- _DESCRIPTION OF THE TASK_:
Your answer should consist of each line from the data below that contains "will".

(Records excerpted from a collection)
########

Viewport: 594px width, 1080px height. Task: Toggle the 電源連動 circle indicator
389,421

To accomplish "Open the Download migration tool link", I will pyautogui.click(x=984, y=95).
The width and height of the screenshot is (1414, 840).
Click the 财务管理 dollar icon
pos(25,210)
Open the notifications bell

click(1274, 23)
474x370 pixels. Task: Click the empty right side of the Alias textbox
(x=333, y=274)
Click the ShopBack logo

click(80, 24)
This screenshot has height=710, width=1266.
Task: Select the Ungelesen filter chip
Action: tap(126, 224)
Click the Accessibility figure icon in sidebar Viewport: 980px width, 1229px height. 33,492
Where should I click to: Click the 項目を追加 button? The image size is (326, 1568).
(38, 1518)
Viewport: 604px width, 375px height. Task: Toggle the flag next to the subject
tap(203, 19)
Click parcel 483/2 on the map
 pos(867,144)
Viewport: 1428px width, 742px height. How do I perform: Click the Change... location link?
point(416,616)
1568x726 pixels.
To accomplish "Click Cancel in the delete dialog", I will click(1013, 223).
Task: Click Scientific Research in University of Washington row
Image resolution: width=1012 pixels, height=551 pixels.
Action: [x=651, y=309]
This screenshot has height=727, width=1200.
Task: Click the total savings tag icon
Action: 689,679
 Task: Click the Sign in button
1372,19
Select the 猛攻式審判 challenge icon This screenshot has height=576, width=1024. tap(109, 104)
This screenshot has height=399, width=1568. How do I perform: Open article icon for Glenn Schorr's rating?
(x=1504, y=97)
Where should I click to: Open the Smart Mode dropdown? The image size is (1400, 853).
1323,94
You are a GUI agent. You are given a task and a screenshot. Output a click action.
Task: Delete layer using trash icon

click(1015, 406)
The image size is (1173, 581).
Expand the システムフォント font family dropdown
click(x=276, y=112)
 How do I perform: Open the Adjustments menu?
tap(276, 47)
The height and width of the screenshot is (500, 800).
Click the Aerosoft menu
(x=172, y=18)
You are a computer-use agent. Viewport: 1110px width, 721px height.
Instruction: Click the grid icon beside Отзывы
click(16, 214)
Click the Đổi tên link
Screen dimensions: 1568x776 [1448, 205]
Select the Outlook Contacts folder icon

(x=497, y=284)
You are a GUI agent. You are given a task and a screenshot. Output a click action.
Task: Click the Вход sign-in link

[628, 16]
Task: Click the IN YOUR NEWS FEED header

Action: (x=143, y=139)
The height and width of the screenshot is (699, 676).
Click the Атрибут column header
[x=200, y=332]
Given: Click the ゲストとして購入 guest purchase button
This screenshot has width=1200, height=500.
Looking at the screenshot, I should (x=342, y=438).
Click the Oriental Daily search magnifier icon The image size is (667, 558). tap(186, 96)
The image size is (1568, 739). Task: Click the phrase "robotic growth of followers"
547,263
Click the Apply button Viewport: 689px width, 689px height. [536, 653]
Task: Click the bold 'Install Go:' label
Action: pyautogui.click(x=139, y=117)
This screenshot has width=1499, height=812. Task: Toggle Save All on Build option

########

- _ANSWER TO THIS TASK_:
To accomplish "Open the Download migration tool link", I will pyautogui.click(x=984, y=95).
To accomplish "Click Cancel in the delete dialog", I will click(1013, 223).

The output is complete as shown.